Needless to say, this second dam by Seeking The Gold isn’t any old daughter of the 1988 Dwyer S. and Super Derby winner. She is Heavenly Prize, an eight-times Grade I winner at the ages of two, three and four who was 1994’s champion 3-year-old filly.

This is truly a blue-blooded pedigree. Instilled Regard’s fifth dam is Lady Pitt, America’s champion 3-year-old filly of 1966. Lady Pitt had the type of record it’s hard to imagine nowadays, as she notched up 14 starts as a juvenile and another 16 at three, when her wins included the Mother Goose S. and the CCA Oaks. She raced 47 times in all.

Although Lady Pitt’s sons included The Liberal Member, winner of the GI Brooklyn H., it was largely her daughters who ensured that her name lives on. Three of them produced graded stakes winners, including her Buckpasser fillies Bank Of England (dam of the Reviewer colt Comptroller) and Queen Pot (dam of the smart European miler King of Clubs).
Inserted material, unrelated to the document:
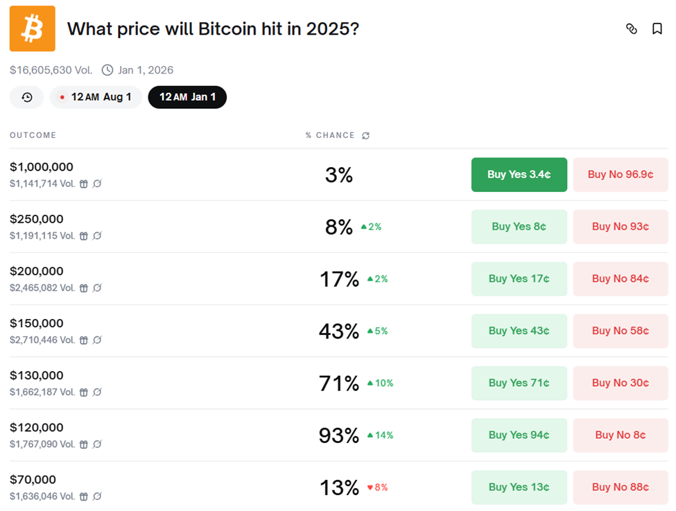Image resolution: width=676 pixels, height=511 pixels.
Task: Switch to the 12 AM Aug 1 view
Action: pos(96,97)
However, it was Lady Pitt’s Riva Ridge filly Blitey–the fourth dam of Instilled Regard–who made the biggest impact. Herself a winner of the GII Maskette H. and GII Test S., Blitey produced Grade I winners to three different stallions–Nijinsky, Easy Goer and Mr Prospector. Her Nijinsky colt Dancing Spree was fast enough to win the GI Carter H. and GI Breeders’ Cup Sprint, in addition to the GI Suburban H. over a mile and a quarter, while his sister Dancing All Night took the GII Long Island H. over a mile and a half. Instilled Regard’s third dam, Oh What A Dance, was an unraced sister to Dancing Spree and Dancing All Night.

 

Oh What a Dance also enjoyed Grade I success as a broodmare with Heavenly Prize’s sister Oh What A Windfall, who took the Matron S. Another sister to Heavenly Prize, the Grade I-placed Dancinginmydreams, produced Dancing Forever, a Rahy colt who landed the Grade I Woodford Reserve Manhattan H.

Heavenly Prize also did sterling work, notably with two sons sired by Storm Cat. One of them, Good Reward, won the Grade I Hollywood Derby and GI Manhattan H., while the other, Pure Prize, landed the GII Kentucky Cup Classic H. Without a Grade I win to his name, Pure Prize started out at a fee of $7,500 but succeeded in siring Grade I winners in both North and South America.

Instilled Regard’s dam Enhancing is a daughter of Forestry, which makes her a three-parts-sister to Pure Prize and Good Reward. Another daughter of Forestry has already produced a Kentucky Derby winner–Nyquist–so there is reason for hoping that Instilled Regard, with plenty of stamina in his pedigree, has more to offer on the road to Churchill Downs.